Magnus. I want you to know that I know. I know about you an’ I know about the pain you brought. I can’t see your face prop’ly. Not yet. But you’re here all the same. Hoverin’ over me. For nine long weeks, my life hasn’t had you in it. I ate my eggs from my green striped plate an’ I sat at the conservat’ry window an’ I slept under my mustard bedspread. When I could stand to be with people I joined in group therapy, an’ when I could speak I spoke my first words to Rhona. I watched the sun rise an’ I watched it fall. I watched the mountains change colour an’ the winds shift direction. All of that time you weren’t there. But that time is over now, an’ iss time I admitted it. You first showed up in a dream, an’ for some time I believed that that’s all you were. Then the sleep lady saw you too, an’ the cat was out of the bag. You
did
walk beside me once. You
did
hold my hand. You were part of my life – more than that, you were
ev’rythin
’ – an’ then, quite suddenly, you weren’t. They don’t know as much as me yet. Jus’ your name. But now they know you’re there, they won’t give up. Rhona says you’re the key. She’s tryin’ hard to bring you back out.

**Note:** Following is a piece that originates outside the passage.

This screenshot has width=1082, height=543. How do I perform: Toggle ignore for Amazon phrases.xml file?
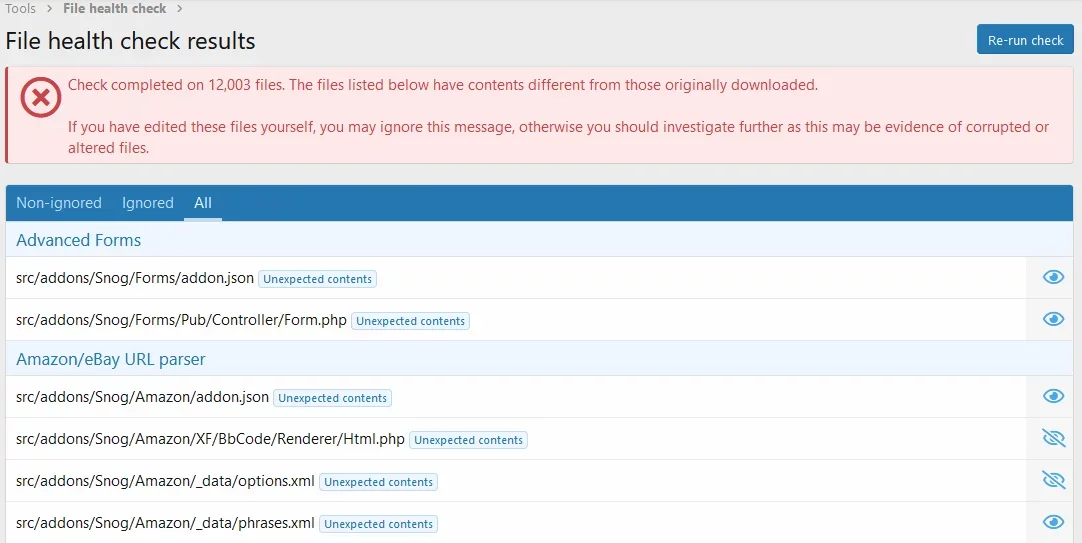tap(1053, 522)
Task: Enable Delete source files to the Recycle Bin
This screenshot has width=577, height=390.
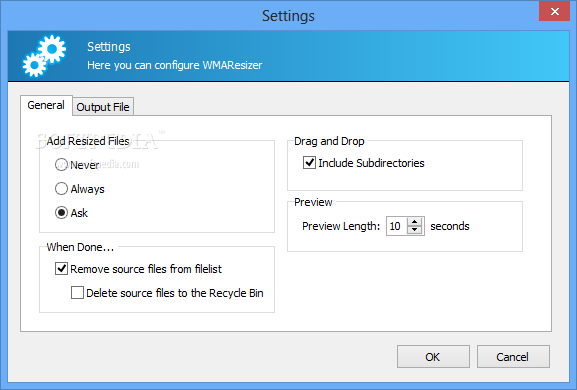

I’m scared of that, Magnus. I don’t think I can ever let it happen. There’s bad stuff tied to you, an’ I can’t risk settin’ it free. I did that once before, I think, an’ it turned me into a diff’rent person. I’m scared, Magnus. Damn you for coming back. If you’d stayed away, I wouldn’t have had to deal with you.

#

The clouds are low this morning. I pick at a plate of toast, an’ drink a cup of milky tea. As I sit in the conservat’ry, the wind sucks at the window.
Fwwwopp fwooopp
it goes, an’ blasts the roof in little flurries. Today, like yesterday, I’ve eaten breakfast alone. Rhona has been missin’ for three days, an’ I’m too scared to ask anyone why. I think yesterday was my day to have Mrs Laird talk at me, but no one came to take me there. In the afternoon there’s a keep-fit class in the dinin’ room, an’ I don’t like all the commotion, so I go up to my room. I keep tellin’ myself Rhona will appear soon. That the next face I see will be hers. But she doesn’t come in. No one even comes upstairs. I stare out the window till the clouds come right down, an’ after that I stare into the grey. Darkness grows, an’ the house grows quiet. At dinner time I can’t bring myself to go downstairs, so I lie on the bed an’ try to forget how hungry I am. Voices come an’ go. In the end, the room turns black.